* _Problem_
Turn the part that opens with the line containing "Click the 'Read" and closes with the line containing "Image resolution: width=938", both lines included, into a JSON list of strings with one string per line and no blank lines. Leave the pictures out.

==== Records for this exercise

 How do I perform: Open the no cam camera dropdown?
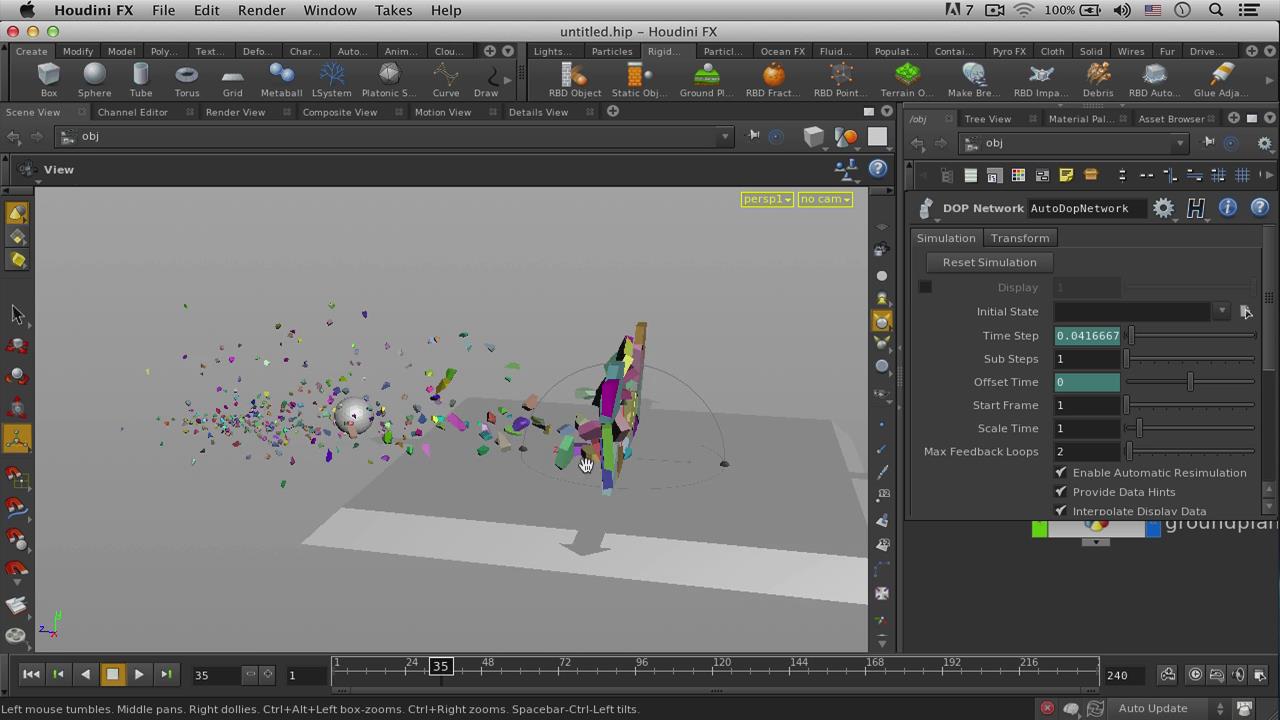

========
==== Records for this exercise

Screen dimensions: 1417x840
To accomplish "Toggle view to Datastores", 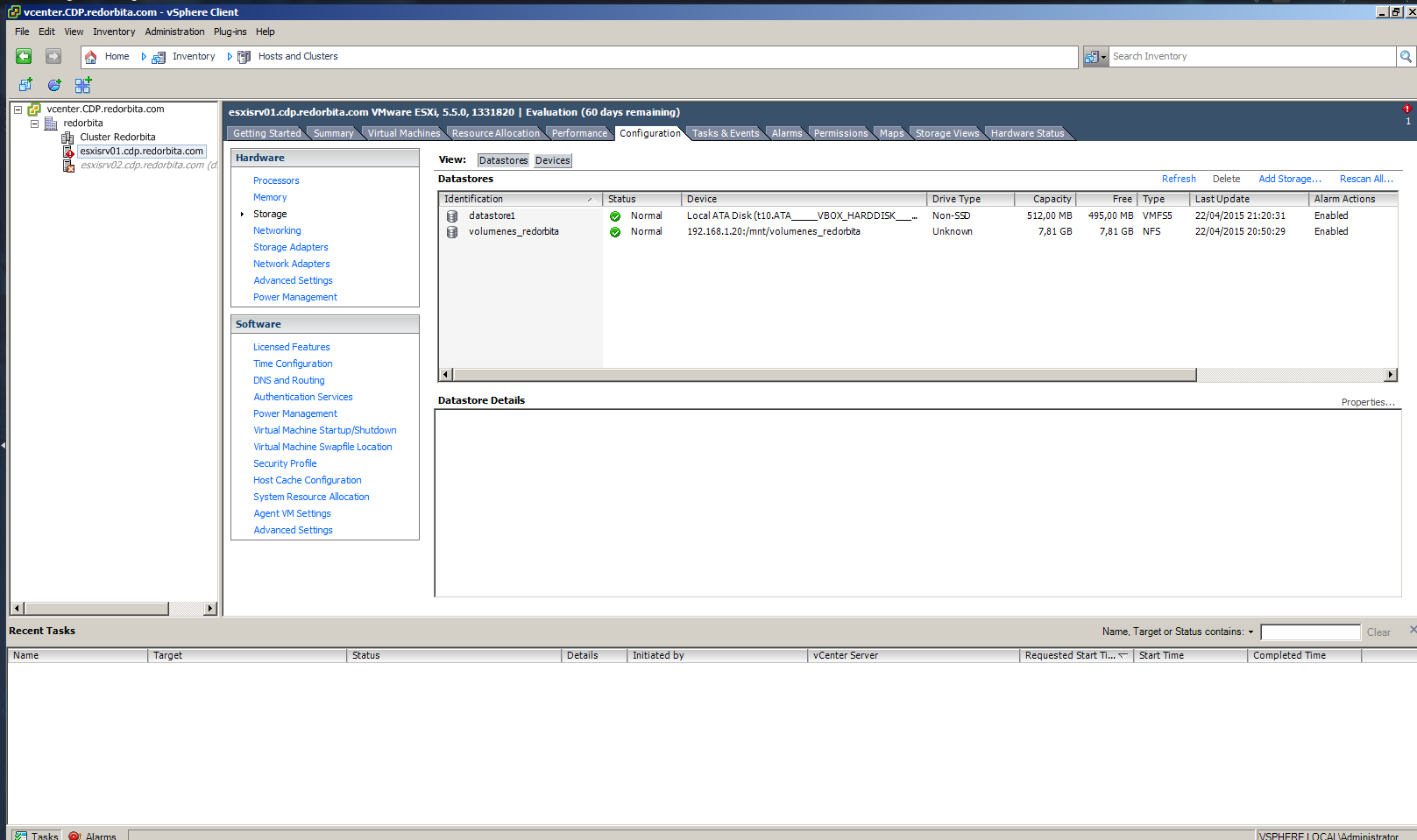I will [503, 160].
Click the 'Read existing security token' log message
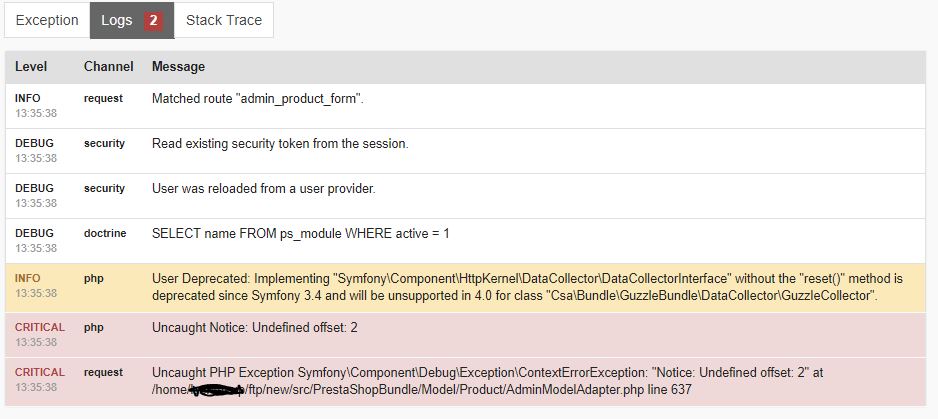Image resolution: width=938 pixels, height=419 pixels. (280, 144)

========
==== Records for this exercise

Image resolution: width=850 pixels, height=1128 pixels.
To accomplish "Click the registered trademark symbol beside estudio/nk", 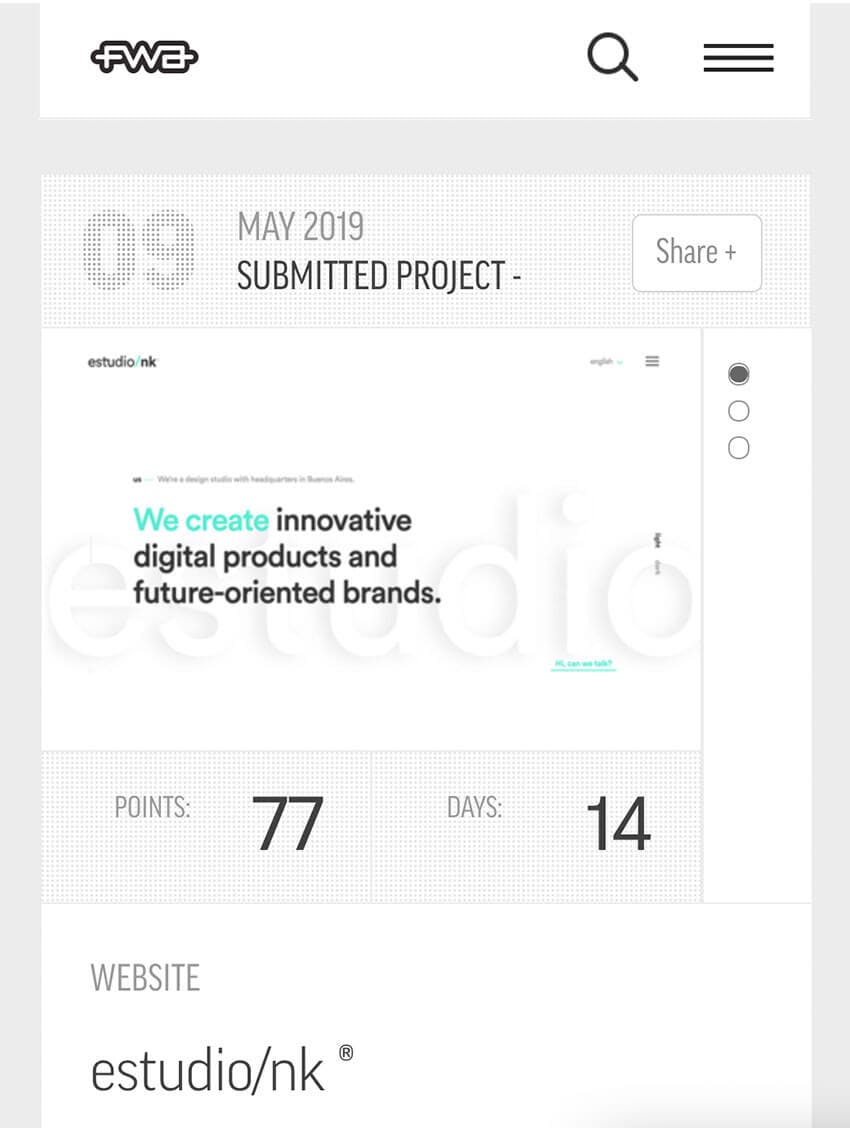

========

* _Solution to this task_
[
  "Click the 'Read existing security token' log message",
  "Image resolution: width=938 pixels, height=419 pixels. (280, 144)"
]